Recently, Research, a Science Partner Journal, published the latest advances in the field of piezoelectric-electromagnetic dual-mechanism linear nano-actuation, entitled "A Piezoelectric and Electromagnetic Dual Mechanism Multimodal Linear Actuator for Generating Macro- and Nanomotion". (https://spj.sciencemag.org/research/2019/8232097/).
Ultra-precision positioning technology is one of the core key technologies in precision manufacturing, precision measurement and precision actuation. It plays an extremely important role in modern cutting-edge industrial production and scientific research, and it influences the development of high technologies in various fields. Developed countries such as Europe and the United States lead in microelectronics technology and high-tech leading position due to their ultra-precision positioning and testing technology development.
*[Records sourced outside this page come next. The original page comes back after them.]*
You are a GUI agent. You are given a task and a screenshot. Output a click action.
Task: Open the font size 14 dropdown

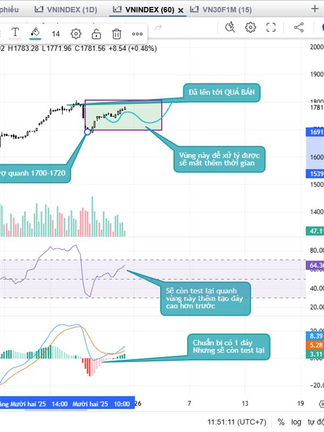pyautogui.click(x=56, y=33)
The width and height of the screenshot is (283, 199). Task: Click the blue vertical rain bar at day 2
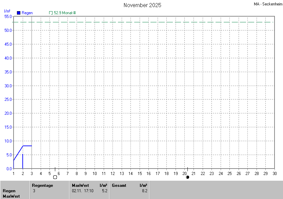[23, 161]
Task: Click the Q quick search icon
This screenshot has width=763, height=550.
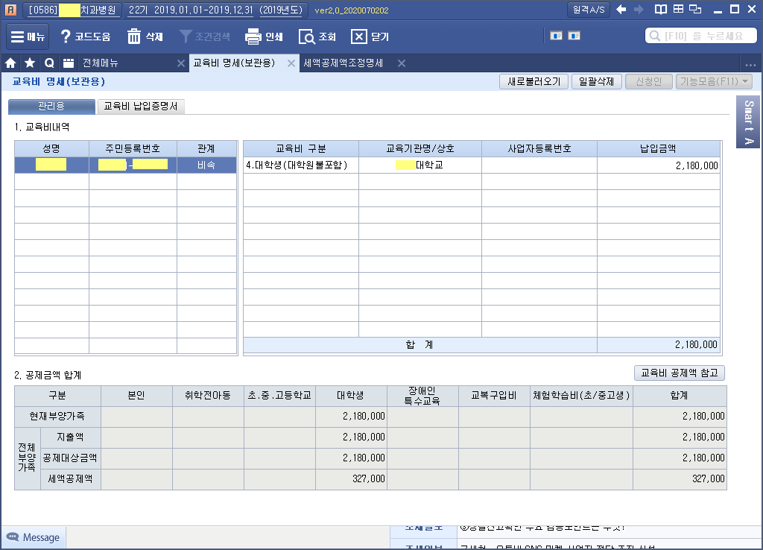Action: [x=49, y=63]
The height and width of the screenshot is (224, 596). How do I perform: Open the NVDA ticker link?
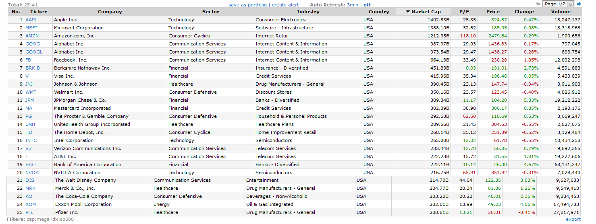[32, 173]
Especially in the field of semiconductor chip processing, photolithography machine acts as the most important core chip processing equipment in semiconductor processing, and most of the moving parts and optical components require ultra-precision nano-actuation.
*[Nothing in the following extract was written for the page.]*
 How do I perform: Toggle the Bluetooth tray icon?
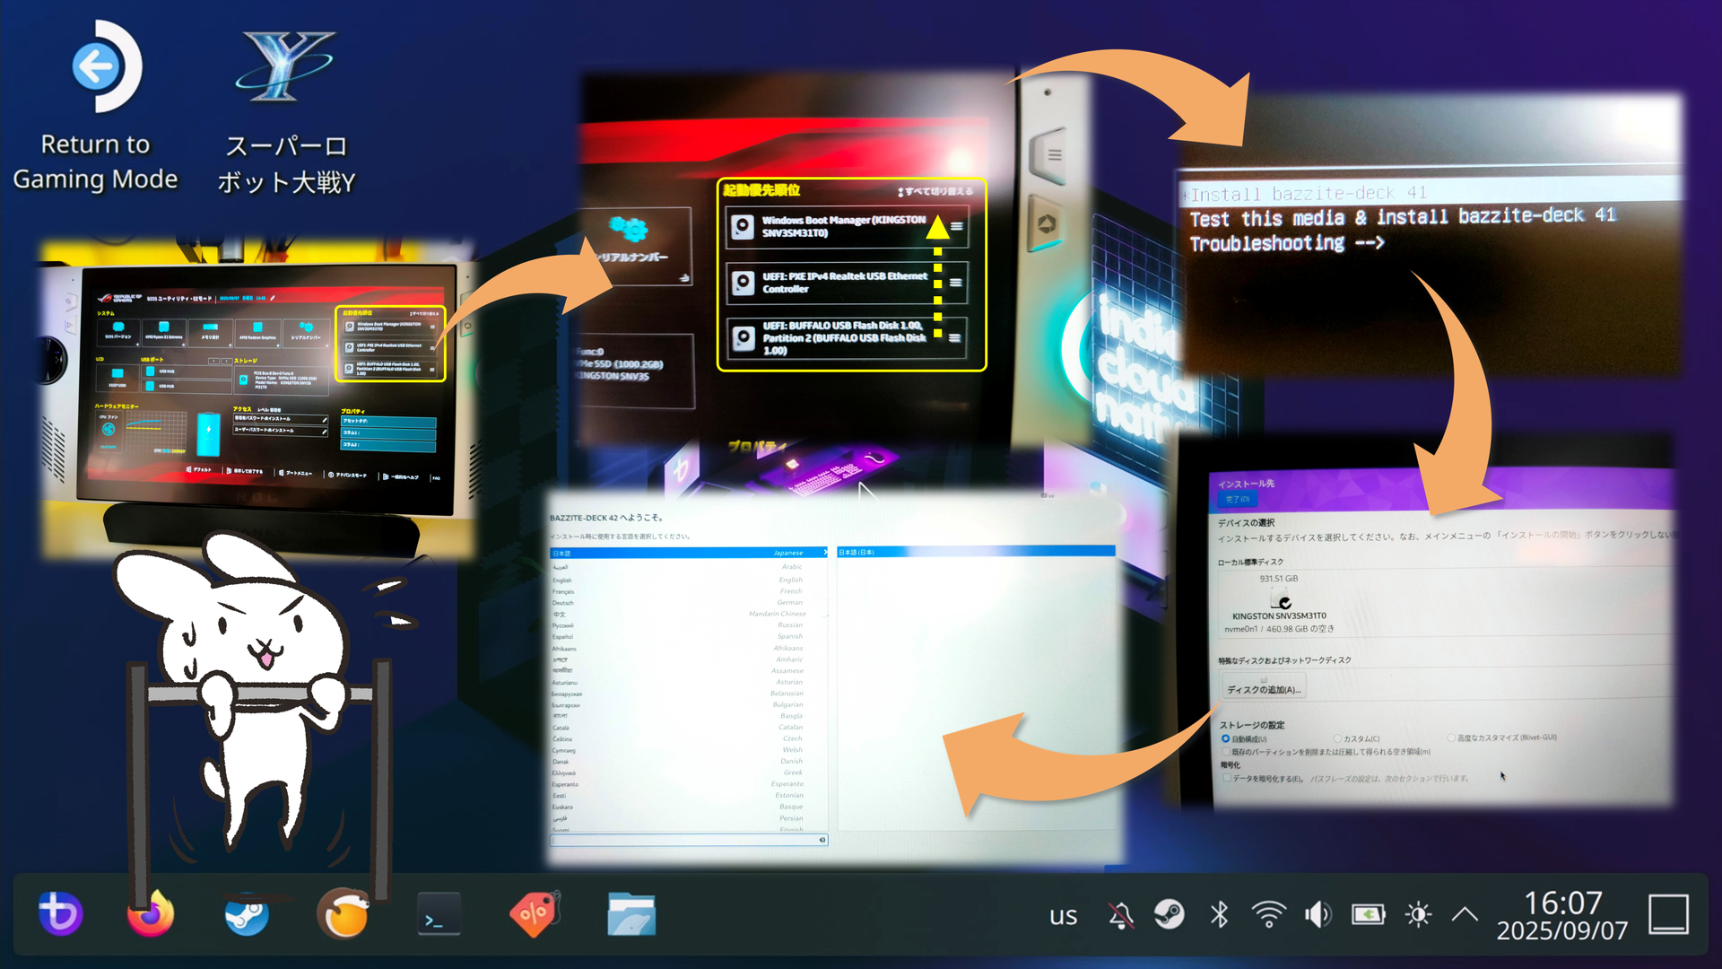(x=1219, y=915)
At present, the most advanced chip line width of lithography processing can reach 7 nm, but the gap of current technology level between China and these countries is huge, and it becomes a limit ingress and limits the development of the semiconductor industry. How to achieve high motion speed and high velocity over long working distance, but also with nano-resolution, has become an urgent problem for precision mechanical motion system, precision servo actuators and motors. Common precision positioning linear motors include piezoelectric ultrasonic motors, piezoelectric step motors, and electromagnetic motors, whereas they have their limitations. Piezoelectric ultrasonic motor has high motion speed and positioning resolution, but its high-frequency friction loss limits its precise application for long-term continuous work; and the piezoelectric step motor has the highest motion resolution, but the movement speed is slow which is not suitable for high-speed, large-stroke precision motion and positioning. The traditional electromagnetic linear motor also has the following issues. (1) The response speed is slow; (2) there is no self-locking when power off; (3) the displacement resolution is relatively low, and it is difficult to achieve the nano-scale precision motion and control.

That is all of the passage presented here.